Dramatization: Atelier

Source: Manto

Recommended: 4 stars


Khusar Phusar

Adaptation: Sidhant Mago

Dramatist: Neil Simon


In an encouraging development for inter-metropolis theatrical interaction, Atelier Repertory Company of Delhi exchanged visits with our own Padatik under a joint initiative named Sanjh, bringing down two productions directed by Kuljeet Singh in Hindi and Urdu this week.


Kuchh Afsane delivered the greater punch, as Atelier dramatized six of Saadat Hasan Manto’s famous short stories, all prosecuted for obscenity in either India or Pakistan. Singh began with Dhuan, about a schoolboy’s initiation into sexuality at home, then quite innovatively communicated Bu without words, showing the man’s feelings about the one girl he cannot forget. Kali Salwar (in the photograph) captured the innocent woman’s betrayal by her lover, while Thanda Gosht and Khol Do set during communal riots evoked the horror of assault. Upar Niche aur Darmian concluded with Manto’s light narrative of a nawab and begum reading Lady Chatterley’s Lover confiscated from their son.


Unlike most directors of Manto, Singh displays exemplary restraint by abjuring scenes of in-your-face violence, relying on subtlety and suggestion instead. He particularly expresses Manto’s sensuality with tactile delicacy, taking extensive time to linger over some descriptions (as in Dhuan and Bu). The unimaginably terrifying irony in Khol Do after the teenager’s rescue creates a proper culmination, but renders the subsequent Upar Niche anticlimactic because of the latter’s levity, comparatively weak acting and poor costumes – it can serve better as a curtain-raiser.

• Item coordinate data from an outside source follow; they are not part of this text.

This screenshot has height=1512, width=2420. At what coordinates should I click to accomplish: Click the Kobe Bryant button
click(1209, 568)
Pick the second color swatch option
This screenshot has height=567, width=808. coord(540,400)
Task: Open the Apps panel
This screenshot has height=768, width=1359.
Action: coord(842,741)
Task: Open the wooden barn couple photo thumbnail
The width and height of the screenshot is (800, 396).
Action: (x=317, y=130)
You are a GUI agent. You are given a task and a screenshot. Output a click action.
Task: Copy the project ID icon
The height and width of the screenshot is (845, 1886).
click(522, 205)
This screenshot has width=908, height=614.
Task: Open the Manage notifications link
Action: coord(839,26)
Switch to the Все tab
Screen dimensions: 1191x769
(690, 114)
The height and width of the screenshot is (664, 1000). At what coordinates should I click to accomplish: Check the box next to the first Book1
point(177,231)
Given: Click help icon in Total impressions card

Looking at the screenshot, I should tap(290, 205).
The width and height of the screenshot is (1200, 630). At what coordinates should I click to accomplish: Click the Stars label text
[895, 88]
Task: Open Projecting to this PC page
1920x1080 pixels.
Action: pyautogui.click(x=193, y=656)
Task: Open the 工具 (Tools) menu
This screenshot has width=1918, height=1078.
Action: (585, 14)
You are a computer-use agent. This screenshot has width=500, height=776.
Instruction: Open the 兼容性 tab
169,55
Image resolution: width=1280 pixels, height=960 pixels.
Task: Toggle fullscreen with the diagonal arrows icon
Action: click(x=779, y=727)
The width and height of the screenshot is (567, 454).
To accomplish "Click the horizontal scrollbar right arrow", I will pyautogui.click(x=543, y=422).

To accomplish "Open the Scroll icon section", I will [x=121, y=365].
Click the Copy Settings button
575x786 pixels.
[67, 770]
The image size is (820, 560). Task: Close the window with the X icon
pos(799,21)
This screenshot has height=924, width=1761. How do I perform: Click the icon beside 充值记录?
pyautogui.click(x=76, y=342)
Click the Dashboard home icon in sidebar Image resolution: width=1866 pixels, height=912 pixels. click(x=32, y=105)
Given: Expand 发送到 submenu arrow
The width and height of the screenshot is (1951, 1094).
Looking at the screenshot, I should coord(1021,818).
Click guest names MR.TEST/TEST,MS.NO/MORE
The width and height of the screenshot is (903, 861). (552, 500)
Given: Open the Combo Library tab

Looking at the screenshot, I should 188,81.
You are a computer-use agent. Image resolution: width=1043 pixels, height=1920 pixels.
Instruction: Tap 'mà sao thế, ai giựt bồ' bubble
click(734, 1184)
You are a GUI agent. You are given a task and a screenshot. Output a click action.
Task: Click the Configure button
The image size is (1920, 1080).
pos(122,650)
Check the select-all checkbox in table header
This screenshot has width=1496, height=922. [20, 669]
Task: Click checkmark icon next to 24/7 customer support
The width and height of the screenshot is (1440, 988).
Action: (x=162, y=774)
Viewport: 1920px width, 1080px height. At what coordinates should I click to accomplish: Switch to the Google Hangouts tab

Sidhant Mago Indianized Khusar Phusar from Neil Simon’s Rumours; mentioning Simon’s name might have fetched Atelier a larger audience. Rumours is a typical American screwball comedy, therefore not rated highly in Simon’s oeuvre. Four couples arrive to celebrate their friends’ anniversary, to find that the host has accidentally shot himself in the earlobe and the hostess has absconded, so they try to outwit an inquisitive police officer. Inexplicably, Singh assembles only three and a half couples, breaking Simon’s symmetry, edits the knockabout plot a bit too much, and overlooks the Bengali inspector’s totally incorrect Bengali. But the whole cast exhibits perfect pacing and timing, performing like a well-oiled ensemble as demanded in a farce. Since all of them feature in Kuchh Afsane too, their versatility impresses.